With the CDF, we can always use the Empirical Distribution Function (EDF) to get a consistent estimate of the CDF under mild assumptions (random independent draws from target distribution).

This is definitively not the case for density estimation. There is no way to get good estimates of the PDF without either enforcing smoothness (kernel density estimation or log-splines, for example) or other assumptions (belongs to parametric family, is log-concave, etc). This is because without any smoothness assumptions/priors, the distribution that would make the data we have seen most likely would be the distribution that puts probability $1/n$ on each of the data points we observed. Since we observed a finite data set, this is necessarily a discrete random variable, for which the PDF is undefined (i.e., it is defined by a probability mass function, not probability density function).

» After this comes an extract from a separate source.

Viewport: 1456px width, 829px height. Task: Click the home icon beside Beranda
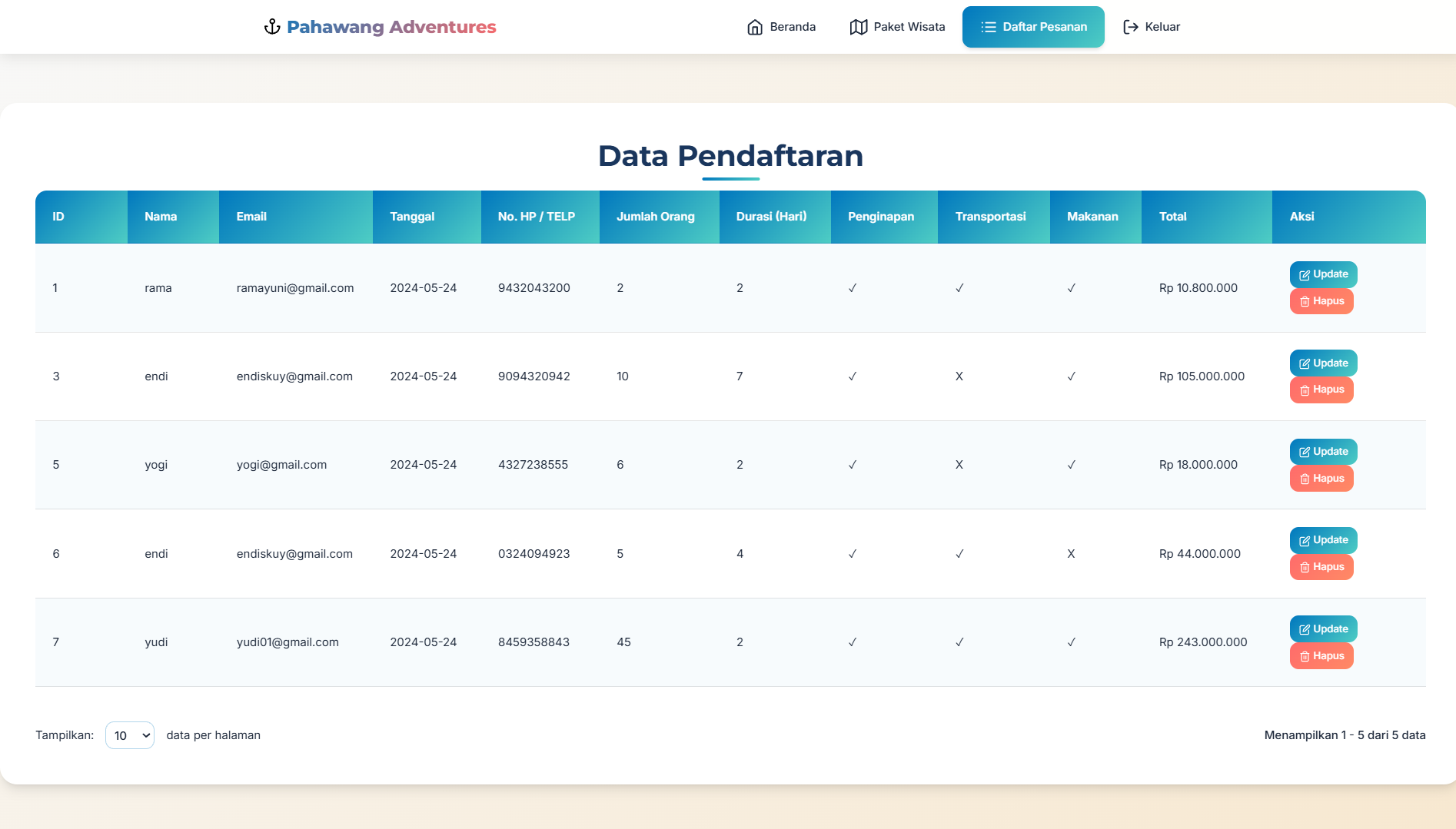[x=755, y=27]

So let's dive into smoothness and assumptions. Parametric assumptions will generally have the best operating characteristics (i.e. lowest MSE) when the assumptions hold true, but can be heavily biased when this is false. As such, these methods are usually discarded for density estimation; choosing the wrong parametric family will have serious consequences (unlike, say linear regression, in which case OLS is known to still be a reasonable choice even if the data is not normal), and we typically have no good reason to believe that we know exactly what family the distribution belongs to.

If we decide to reject parametric assumptions, we can move to non-parametric models. Three of the most popular methods are kernel density estimation, Gaussian mixture models and log-splines. I do believe kernel density estimation is probably considered most popular, although that may differ by application. In all of these, we will need to select some sort smoothing parameter (bandwidth for kernel density estimation, number of components for GMM and number of knots for log-splines). Selection of smoothing parameter is crucial, yet non-trivial. There are automatic methods for selection (e.g., AIC), but be warned that these methods can still lead to some unsatisfying results.

In my experience, I've found kernel density estimation to be most reliable. In fact, R's density function uses this and the default settings tend to be quite reasonable. But be warned that you don't have to look too hard to find cases where the results may be unsatisfactory.